§ EXERCISE DESCRIPTION
Restate word for word every line from the top of the data below down through the line that holds "Given: Choose the کالا/خدمت radio option".

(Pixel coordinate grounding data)
◇ ◇ ◇ ◇ ◇ ◇ ◇

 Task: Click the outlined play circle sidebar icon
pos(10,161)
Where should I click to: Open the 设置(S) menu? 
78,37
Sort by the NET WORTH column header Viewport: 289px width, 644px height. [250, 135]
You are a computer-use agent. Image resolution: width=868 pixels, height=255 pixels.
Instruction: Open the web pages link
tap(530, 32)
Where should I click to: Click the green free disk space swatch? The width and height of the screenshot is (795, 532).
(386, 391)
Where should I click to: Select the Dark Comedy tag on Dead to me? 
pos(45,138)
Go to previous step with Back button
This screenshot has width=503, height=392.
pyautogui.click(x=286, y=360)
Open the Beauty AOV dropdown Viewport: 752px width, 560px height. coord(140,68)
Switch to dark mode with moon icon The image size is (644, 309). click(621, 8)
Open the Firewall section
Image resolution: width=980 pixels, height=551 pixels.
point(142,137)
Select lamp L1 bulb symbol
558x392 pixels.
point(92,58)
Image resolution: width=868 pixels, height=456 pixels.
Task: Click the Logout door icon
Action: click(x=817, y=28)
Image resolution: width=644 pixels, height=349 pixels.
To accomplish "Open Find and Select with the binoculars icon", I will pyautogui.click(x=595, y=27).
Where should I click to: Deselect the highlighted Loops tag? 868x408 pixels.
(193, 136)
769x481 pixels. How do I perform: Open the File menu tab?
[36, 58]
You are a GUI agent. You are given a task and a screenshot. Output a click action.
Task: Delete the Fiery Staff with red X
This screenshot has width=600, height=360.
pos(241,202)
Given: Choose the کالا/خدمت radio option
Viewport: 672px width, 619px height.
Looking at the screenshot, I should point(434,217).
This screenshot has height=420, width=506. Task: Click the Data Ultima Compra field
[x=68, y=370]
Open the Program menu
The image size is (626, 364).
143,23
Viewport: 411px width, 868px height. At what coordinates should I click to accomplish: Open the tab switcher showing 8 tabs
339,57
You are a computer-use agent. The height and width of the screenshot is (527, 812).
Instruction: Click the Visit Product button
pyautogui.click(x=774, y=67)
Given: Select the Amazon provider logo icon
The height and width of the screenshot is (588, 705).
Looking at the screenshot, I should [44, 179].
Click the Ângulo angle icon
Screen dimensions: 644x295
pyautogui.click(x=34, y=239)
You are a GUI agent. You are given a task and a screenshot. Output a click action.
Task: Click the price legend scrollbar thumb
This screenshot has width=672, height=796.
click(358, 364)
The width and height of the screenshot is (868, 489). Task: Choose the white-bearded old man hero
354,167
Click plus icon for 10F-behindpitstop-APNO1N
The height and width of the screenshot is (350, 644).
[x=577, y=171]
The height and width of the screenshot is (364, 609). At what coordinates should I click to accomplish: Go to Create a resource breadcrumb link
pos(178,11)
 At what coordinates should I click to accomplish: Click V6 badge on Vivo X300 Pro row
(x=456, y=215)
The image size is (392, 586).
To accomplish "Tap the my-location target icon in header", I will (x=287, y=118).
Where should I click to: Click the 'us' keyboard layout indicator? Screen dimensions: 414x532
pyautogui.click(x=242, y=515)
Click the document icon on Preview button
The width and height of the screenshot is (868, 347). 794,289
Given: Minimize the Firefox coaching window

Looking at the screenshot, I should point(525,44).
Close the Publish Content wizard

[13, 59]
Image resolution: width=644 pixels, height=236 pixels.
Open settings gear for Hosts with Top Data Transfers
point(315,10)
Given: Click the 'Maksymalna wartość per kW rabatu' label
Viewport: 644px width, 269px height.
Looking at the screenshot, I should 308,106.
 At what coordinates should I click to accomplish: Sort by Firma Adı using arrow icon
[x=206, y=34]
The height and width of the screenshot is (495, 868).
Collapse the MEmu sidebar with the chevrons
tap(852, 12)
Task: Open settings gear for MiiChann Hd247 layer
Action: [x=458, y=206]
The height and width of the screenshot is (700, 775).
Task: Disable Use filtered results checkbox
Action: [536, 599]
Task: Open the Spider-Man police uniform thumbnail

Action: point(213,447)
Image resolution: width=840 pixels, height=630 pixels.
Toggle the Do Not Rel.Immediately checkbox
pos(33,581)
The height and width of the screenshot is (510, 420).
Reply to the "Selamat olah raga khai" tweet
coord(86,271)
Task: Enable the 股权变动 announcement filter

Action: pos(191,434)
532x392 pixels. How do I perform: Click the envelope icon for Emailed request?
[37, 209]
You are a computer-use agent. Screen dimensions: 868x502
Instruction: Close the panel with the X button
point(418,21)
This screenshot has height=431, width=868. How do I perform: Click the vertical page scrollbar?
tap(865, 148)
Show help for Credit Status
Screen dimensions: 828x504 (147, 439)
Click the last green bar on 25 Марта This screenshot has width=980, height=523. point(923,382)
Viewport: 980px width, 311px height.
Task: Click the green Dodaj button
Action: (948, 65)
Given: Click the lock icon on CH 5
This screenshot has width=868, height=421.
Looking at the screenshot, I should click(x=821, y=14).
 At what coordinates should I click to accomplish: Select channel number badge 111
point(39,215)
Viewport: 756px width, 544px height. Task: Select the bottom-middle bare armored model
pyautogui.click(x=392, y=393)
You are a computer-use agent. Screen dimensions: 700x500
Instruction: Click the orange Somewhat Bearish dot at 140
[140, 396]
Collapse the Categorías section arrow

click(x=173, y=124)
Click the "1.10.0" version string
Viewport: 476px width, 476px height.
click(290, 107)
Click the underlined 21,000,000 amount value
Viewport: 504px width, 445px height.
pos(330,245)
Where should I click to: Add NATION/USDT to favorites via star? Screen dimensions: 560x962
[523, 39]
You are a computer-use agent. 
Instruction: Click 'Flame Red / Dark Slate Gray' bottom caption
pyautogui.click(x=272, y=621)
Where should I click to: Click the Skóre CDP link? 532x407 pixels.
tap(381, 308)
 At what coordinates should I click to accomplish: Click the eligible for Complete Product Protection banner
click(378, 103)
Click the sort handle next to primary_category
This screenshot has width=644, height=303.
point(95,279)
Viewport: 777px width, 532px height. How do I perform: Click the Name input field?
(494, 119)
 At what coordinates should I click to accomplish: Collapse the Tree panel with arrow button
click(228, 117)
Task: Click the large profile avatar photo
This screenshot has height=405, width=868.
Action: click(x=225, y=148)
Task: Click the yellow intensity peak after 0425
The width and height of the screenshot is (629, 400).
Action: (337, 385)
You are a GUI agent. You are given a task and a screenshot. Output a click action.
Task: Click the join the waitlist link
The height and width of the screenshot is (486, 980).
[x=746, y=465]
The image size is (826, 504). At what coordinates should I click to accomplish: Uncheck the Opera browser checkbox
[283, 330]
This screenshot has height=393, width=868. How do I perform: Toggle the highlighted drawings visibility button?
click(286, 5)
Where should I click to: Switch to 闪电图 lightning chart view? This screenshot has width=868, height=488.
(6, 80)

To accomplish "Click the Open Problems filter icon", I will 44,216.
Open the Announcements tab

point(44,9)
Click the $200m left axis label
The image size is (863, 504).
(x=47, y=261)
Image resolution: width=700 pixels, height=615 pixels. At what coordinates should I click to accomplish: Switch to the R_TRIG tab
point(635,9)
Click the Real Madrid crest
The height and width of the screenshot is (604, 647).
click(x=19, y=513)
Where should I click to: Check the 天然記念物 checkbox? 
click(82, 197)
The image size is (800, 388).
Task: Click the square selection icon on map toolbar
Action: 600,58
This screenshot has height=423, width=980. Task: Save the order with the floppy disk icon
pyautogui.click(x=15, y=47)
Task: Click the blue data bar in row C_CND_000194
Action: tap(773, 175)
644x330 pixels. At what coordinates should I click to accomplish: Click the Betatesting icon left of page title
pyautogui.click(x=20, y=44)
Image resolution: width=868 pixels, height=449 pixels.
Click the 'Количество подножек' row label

◇ ◇ ◇ ◇ ◇ ◇ ◇

§ ANSWER TO THIS TASK
 Task: Click the outlined play circle sidebar icon
pos(10,161)
Where should I click to: Open the 设置(S) menu? 
78,37
Sort by the NET WORTH column header Viewport: 289px width, 644px height. [250, 135]
You are a computer-use agent. Image resolution: width=868 pixels, height=255 pixels.
Instruction: Open the web pages link
tap(530, 32)
Where should I click to: Click the green free disk space swatch? The width and height of the screenshot is (795, 532).
(386, 391)
Where should I click to: Select the Dark Comedy tag on Dead to me? 
pos(45,138)
Go to previous step with Back button
This screenshot has width=503, height=392.
pyautogui.click(x=286, y=360)
Open the Beauty AOV dropdown Viewport: 752px width, 560px height. coord(140,68)
Switch to dark mode with moon icon The image size is (644, 309). click(621, 8)
Open the Firewall section
Image resolution: width=980 pixels, height=551 pixels.
point(142,137)
Select lamp L1 bulb symbol
558x392 pixels.
point(92,58)
Image resolution: width=868 pixels, height=456 pixels.
Task: Click the Logout door icon
Action: click(x=817, y=28)
Image resolution: width=644 pixels, height=349 pixels.
To accomplish "Open Find and Select with the binoculars icon", I will pyautogui.click(x=595, y=27).
Where should I click to: Deselect the highlighted Loops tag? 868x408 pixels.
(193, 136)
769x481 pixels. How do I perform: Open the File menu tab?
[36, 58]
You are a GUI agent. You are given a task and a screenshot. Output a click action.
Task: Delete the Fiery Staff with red X
This screenshot has width=600, height=360.
pos(241,202)
Given: Choose the کالا/خدمت radio option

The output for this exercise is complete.